■ TASK DETAILS ■
Every single line below has to be printed once more, exactly.

-- RECORDS TO PROCESS follows --

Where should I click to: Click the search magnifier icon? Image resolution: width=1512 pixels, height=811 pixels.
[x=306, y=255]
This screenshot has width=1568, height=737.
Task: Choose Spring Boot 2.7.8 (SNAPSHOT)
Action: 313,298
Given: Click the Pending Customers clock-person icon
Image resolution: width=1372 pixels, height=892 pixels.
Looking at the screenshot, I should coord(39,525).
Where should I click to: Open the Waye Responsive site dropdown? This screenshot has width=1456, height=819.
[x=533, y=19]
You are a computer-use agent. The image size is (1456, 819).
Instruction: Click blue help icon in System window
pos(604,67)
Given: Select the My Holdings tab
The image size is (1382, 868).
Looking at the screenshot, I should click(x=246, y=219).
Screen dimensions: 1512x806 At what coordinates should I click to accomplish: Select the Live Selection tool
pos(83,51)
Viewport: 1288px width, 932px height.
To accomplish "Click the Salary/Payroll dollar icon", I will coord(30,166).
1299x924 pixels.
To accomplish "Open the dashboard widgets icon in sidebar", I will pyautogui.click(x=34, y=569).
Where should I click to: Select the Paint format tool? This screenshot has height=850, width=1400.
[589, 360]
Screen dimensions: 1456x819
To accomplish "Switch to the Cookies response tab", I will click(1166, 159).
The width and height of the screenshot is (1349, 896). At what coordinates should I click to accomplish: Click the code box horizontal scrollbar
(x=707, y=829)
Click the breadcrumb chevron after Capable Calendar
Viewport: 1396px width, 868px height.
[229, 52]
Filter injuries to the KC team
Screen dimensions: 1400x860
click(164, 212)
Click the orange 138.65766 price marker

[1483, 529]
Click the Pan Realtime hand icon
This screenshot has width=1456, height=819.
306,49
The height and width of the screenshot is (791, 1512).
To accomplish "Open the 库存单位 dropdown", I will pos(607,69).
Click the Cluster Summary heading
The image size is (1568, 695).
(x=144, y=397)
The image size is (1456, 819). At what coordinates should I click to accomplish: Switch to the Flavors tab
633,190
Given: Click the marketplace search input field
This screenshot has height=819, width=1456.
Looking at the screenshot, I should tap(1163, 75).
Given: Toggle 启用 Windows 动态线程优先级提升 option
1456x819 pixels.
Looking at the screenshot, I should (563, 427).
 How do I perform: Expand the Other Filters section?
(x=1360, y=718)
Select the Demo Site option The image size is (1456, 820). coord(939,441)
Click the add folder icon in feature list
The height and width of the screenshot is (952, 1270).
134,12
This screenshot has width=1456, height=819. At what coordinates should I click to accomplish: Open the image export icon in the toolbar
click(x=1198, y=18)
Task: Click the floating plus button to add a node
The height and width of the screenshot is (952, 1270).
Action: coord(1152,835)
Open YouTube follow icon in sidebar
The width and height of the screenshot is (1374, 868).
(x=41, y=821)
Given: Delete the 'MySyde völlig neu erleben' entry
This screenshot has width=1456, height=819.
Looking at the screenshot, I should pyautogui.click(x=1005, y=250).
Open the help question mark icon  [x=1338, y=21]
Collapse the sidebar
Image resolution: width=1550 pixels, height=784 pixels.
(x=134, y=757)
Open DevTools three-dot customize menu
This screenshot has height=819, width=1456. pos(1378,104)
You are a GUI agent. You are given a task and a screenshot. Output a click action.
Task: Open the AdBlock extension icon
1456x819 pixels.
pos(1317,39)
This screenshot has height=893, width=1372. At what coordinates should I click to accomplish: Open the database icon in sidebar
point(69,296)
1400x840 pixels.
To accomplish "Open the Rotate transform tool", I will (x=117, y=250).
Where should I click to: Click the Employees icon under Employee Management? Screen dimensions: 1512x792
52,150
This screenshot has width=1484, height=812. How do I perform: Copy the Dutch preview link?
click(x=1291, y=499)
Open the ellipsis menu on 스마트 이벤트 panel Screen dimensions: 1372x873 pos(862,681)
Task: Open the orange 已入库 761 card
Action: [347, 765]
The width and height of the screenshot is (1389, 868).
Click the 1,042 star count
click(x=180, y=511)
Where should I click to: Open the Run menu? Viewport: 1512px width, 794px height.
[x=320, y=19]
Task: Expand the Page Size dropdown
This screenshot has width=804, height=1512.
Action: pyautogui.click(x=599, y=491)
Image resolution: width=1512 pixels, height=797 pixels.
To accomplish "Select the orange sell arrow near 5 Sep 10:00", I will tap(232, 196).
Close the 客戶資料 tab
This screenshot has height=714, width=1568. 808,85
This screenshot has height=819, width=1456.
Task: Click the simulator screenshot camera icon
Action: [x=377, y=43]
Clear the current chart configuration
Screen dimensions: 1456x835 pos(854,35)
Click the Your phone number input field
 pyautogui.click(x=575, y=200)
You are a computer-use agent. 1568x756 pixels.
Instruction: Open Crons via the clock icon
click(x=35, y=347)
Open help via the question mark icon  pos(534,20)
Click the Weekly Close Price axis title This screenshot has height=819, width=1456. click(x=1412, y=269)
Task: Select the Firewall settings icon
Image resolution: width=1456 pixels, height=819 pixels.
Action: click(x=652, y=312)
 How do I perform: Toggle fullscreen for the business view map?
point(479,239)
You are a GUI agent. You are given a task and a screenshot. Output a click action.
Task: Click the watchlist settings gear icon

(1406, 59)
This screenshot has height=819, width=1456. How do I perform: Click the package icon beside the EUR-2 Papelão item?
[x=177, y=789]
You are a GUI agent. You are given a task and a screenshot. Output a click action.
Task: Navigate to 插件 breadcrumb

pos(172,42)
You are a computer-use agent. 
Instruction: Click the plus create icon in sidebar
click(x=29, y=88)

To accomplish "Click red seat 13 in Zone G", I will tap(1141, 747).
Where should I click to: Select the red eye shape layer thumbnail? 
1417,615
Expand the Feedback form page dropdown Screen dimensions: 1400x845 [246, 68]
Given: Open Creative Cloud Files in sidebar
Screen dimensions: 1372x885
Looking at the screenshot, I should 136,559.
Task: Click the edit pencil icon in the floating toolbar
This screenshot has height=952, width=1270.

-- RECORDS TO PROCESS concluded --

■ SOLUTION FOR THIS TASK ■
Where should I click to: Click the search magnifier icon? Image resolution: width=1512 pixels, height=811 pixels.
[x=306, y=255]
This screenshot has width=1568, height=737.
Task: Choose Spring Boot 2.7.8 (SNAPSHOT)
Action: 313,298
Given: Click the Pending Customers clock-person icon
Image resolution: width=1372 pixels, height=892 pixels.
Looking at the screenshot, I should coord(39,525).
Where should I click to: Open the Waye Responsive site dropdown? This screenshot has width=1456, height=819.
[x=533, y=19]
You are a computer-use agent. The image size is (1456, 819).
Instruction: Click blue help icon in System window
pos(604,67)
Given: Select the My Holdings tab
The image size is (1382, 868).
Looking at the screenshot, I should click(x=246, y=219).
Screen dimensions: 1512x806 At what coordinates should I click to accomplish: Select the Live Selection tool
pos(83,51)
Viewport: 1288px width, 932px height.
To accomplish "Click the Salary/Payroll dollar icon", I will coord(30,166).
1299x924 pixels.
To accomplish "Open the dashboard widgets icon in sidebar", I will pyautogui.click(x=34, y=569).
Where should I click to: Select the Paint format tool? This screenshot has height=850, width=1400.
[589, 360]
Screen dimensions: 1456x819
To accomplish "Switch to the Cookies response tab", I will click(1166, 159).
The width and height of the screenshot is (1349, 896). At what coordinates should I click to accomplish: Click the code box horizontal scrollbar
(x=707, y=829)
Click the breadcrumb chevron after Capable Calendar
Viewport: 1396px width, 868px height.
[229, 52]
Filter injuries to the KC team
Screen dimensions: 1400x860
click(164, 212)
Click the orange 138.65766 price marker

[1483, 529]
Click the Pan Realtime hand icon
This screenshot has width=1456, height=819.
306,49
The height and width of the screenshot is (791, 1512).
To accomplish "Open the 库存单位 dropdown", I will pos(607,69).
Click the Cluster Summary heading
The image size is (1568, 695).
(x=144, y=397)
The image size is (1456, 819). At what coordinates should I click to accomplish: Switch to the Flavors tab
633,190
Given: Click the marketplace search input field
This screenshot has height=819, width=1456.
Looking at the screenshot, I should tap(1163, 75).
Given: Toggle 启用 Windows 动态线程优先级提升 option
1456x819 pixels.
Looking at the screenshot, I should (563, 427).
 How do I perform: Expand the Other Filters section?
(x=1360, y=718)
Select the Demo Site option The image size is (1456, 820). coord(939,441)
Click the add folder icon in feature list
The height and width of the screenshot is (952, 1270).
134,12
This screenshot has width=1456, height=819. At what coordinates should I click to accomplish: Open the image export icon in the toolbar
click(x=1198, y=18)
Task: Click the floating plus button to add a node
The height and width of the screenshot is (952, 1270).
Action: coord(1152,835)
Open YouTube follow icon in sidebar
The width and height of the screenshot is (1374, 868).
(x=41, y=821)
Given: Delete the 'MySyde völlig neu erleben' entry
This screenshot has width=1456, height=819.
Looking at the screenshot, I should pyautogui.click(x=1005, y=250).
Open the help question mark icon  [x=1338, y=21]
Collapse the sidebar
Image resolution: width=1550 pixels, height=784 pixels.
(x=134, y=757)
Open DevTools three-dot customize menu
This screenshot has height=819, width=1456. pos(1378,104)
You are a GUI agent. You are given a task and a screenshot. Output a click action.
Task: Open the AdBlock extension icon
1456x819 pixels.
pos(1317,39)
This screenshot has height=893, width=1372. At what coordinates should I click to accomplish: Open the database icon in sidebar
point(69,296)
1400x840 pixels.
To accomplish "Open the Rotate transform tool", I will (x=117, y=250).
Where should I click to: Click the Employees icon under Employee Management? Screen dimensions: 1512x792
52,150
This screenshot has width=1484, height=812. How do I perform: Copy the Dutch preview link?
click(x=1291, y=499)
Open the ellipsis menu on 스마트 이벤트 panel Screen dimensions: 1372x873 pos(862,681)
Task: Open the orange 已入库 761 card
Action: [347, 765]
The width and height of the screenshot is (1389, 868).
Click the 1,042 star count
click(x=180, y=511)
Where should I click to: Open the Run menu? Viewport: 1512px width, 794px height.
[x=320, y=19]
Task: Expand the Page Size dropdown
This screenshot has width=804, height=1512.
Action: pyautogui.click(x=599, y=491)
Image resolution: width=1512 pixels, height=797 pixels.
To accomplish "Select the orange sell arrow near 5 Sep 10:00", I will tap(232, 196).
Close the 客戶資料 tab
This screenshot has height=714, width=1568. 808,85
This screenshot has height=819, width=1456.
Task: Click the simulator screenshot camera icon
Action: [x=377, y=43]
Clear the current chart configuration
Screen dimensions: 1456x835 pos(854,35)
Click the Your phone number input field
 pyautogui.click(x=575, y=200)
You are a computer-use agent. 1568x756 pixels.
Instruction: Open Crons via the clock icon
click(x=35, y=347)
Open help via the question mark icon  pos(534,20)
Click the Weekly Close Price axis title This screenshot has height=819, width=1456. click(x=1412, y=269)
Task: Select the Firewall settings icon
Image resolution: width=1456 pixels, height=819 pixels.
Action: click(x=652, y=312)
 How do I perform: Toggle fullscreen for the business view map?
point(479,239)
You are a GUI agent. You are given a task and a screenshot. Output a click action.
Task: Click the watchlist settings gear icon

(1406, 59)
This screenshot has height=819, width=1456. How do I perform: Click the package icon beside the EUR-2 Papelão item?
[x=177, y=789]
You are a GUI agent. You are given a task and a screenshot. Output a click action.
Task: Navigate to 插件 breadcrumb

pos(172,42)
You are a computer-use agent. 
Instruction: Click the plus create icon in sidebar
click(x=29, y=88)

To accomplish "Click red seat 13 in Zone G", I will tap(1141, 747).
Where should I click to: Select the red eye shape layer thumbnail? 
1417,615
Expand the Feedback form page dropdown Screen dimensions: 1400x845 [246, 68]
Given: Open Creative Cloud Files in sidebar
Screen dimensions: 1372x885
Looking at the screenshot, I should 136,559.
Task: Click the edit pencil icon in the floating toolbar
This screenshot has height=952, width=1270.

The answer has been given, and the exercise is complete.